■ Görev listesi:
- A) Özal ve Erdoğan dönemlerini ele alan metne göre Özal Dönemi'nin öne çıkan sektörleri hangileridir?
- B) Özal ve Erdoğan dönemlerini ele alan metinden "Özal Dönemi’nin en" sözcükleriyle başlayıp "ve 2001 Krizleri." sözcükleriyle biten kısmı olduğu gibi alıntılayın.

■ Sağlanan metin:
↓↓↓
Bu kararların olumsuz etkilerini neyi başaramadığımızı anlatacağım gelecek yazılarımda olacak. Ancak bu reformları rahmetli Özal çok hızlı bir şekilde hayata geçirdi. Bu da, 1990 yılında sonlanan Soğuk Savaş sonrasındaki dünyaya daha hızlı entegre olmamızı sağladı. Reformların zamanlaması ve sıralaması farklı olabilirdi. Bunu da yine gelecek yazılarımda anlatacağım.
Özal Dönemi’nin en önemli gelişmeleri arasında haberleşme, yani bugünkü tabirle telekomünikasyon, altyapısının kuvvetlendirilmesi olmuştur. Şehirlerarası telefon şebekeleri tamamlanmıştır. Bu dönemin öne çıkan sektörleri bankacılık ve finans, turizm ve medya sektörleridir. Bu dönemde hızlı liberalleşmenin getirdiklerinin yanında, iki büyük krizi de tecrübe ettik: 1994 ve 2001 Krizleri.
2003-2023 ARASI ERDOĞAN DÖNEMİ
2001 Krizi sonrası uygulanan iktisadi istikrar programı ne kadar ekonomik yapımızı dönüştürmüşse bu dönemde iktidara gelen AK Parti hükümetleri de siyasi yapımızı değiştirmiştir. Bu dönemin öne çıkan figürü ise mevcut Cumhurbaşkanımız Recep Tayyip Erdoğan’dır: Nâm-ı Diğer Reis!
↑↑↑
■ Görünür hedeflerin yerini bulmaya ilişkin veriler:
↓↓↓
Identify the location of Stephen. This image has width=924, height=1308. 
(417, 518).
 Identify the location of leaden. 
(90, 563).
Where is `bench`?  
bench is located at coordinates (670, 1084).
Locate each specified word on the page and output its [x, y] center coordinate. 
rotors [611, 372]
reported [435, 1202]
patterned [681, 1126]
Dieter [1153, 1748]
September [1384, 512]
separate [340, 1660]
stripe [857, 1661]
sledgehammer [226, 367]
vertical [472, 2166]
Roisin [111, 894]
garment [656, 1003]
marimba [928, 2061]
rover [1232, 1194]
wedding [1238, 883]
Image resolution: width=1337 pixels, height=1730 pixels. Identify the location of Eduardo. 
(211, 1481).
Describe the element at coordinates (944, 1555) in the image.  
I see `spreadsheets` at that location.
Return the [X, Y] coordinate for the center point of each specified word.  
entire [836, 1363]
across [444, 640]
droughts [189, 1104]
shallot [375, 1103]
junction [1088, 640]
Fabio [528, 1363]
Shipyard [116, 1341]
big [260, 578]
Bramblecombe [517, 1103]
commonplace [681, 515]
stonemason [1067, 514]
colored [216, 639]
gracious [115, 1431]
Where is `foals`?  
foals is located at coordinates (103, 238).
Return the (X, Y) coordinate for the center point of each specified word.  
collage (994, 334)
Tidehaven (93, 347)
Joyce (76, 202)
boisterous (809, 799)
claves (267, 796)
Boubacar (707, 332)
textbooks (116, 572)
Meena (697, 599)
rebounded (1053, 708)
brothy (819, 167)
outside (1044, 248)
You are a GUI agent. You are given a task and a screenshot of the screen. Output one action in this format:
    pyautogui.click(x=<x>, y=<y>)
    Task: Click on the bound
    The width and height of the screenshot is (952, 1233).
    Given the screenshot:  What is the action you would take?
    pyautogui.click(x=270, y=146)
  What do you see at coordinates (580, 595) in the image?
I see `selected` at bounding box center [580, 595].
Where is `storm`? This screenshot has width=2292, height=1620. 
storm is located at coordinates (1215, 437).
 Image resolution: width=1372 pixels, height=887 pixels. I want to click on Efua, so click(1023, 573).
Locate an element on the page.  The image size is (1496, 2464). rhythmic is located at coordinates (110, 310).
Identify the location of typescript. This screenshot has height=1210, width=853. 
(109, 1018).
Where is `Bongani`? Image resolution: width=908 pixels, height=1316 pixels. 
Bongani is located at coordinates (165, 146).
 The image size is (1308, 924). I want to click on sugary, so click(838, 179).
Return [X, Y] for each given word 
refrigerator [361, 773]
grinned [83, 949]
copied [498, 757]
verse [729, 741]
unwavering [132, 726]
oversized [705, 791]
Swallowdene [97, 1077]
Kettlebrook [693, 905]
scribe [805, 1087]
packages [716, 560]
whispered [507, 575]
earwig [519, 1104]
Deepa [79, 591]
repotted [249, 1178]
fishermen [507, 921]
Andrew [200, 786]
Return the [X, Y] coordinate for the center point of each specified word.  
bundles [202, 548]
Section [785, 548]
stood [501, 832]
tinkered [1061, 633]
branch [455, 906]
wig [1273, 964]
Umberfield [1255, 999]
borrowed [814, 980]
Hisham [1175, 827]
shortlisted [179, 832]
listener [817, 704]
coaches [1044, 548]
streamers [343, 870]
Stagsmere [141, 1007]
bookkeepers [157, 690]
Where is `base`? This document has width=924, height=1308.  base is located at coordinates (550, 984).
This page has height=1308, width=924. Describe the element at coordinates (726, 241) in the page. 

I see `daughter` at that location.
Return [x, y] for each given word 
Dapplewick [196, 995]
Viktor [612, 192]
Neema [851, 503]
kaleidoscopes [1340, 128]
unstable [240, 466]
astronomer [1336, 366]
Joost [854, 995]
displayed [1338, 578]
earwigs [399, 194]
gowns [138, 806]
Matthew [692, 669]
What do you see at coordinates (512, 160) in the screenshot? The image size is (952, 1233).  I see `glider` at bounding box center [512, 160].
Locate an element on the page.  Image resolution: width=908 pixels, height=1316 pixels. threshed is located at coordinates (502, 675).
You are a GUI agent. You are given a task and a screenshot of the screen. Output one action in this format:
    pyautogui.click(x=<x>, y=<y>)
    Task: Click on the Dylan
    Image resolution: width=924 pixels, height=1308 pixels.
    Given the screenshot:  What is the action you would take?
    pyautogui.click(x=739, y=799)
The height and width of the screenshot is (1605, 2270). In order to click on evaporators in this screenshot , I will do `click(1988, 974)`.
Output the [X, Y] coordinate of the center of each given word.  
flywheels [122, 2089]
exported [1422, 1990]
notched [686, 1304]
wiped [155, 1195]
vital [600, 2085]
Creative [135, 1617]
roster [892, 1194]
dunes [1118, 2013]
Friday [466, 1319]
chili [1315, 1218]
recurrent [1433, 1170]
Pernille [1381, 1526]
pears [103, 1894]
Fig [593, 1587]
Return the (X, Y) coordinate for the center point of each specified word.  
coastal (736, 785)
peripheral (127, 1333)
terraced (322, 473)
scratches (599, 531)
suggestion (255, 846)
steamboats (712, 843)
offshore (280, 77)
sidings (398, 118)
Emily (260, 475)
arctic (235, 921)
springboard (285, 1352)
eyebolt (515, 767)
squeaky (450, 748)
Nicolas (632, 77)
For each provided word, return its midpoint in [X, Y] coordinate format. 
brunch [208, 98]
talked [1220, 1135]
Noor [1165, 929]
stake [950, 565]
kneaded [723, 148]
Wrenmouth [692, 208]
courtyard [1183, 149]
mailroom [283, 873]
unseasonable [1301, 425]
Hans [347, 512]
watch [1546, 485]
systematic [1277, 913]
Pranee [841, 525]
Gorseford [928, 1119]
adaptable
↑↑↑
■ Verilen yanıtlar:
- A) Bankacılık ve finans, turizm ve medya sektörleri.

- B)
Özal Dönemi’nin en önemli gelişmeleri arasında haberleşme, yani bugünkü tabirle telekomünikasyon, altyapısının kuvvetlendirilmesi olmuştur. Şehirlerarası telefon şebekeleri tamamlanmıştır. Bu dönemin öne çıkan sektörleri bankacılık ve finans, turizm ve medya sektörleridir. Bu dönemde hızlı liberalleşmenin getirdiklerinin yanında, iki büyük krizi de tecrübe ettik: 1994 ve 2001 Krizleri.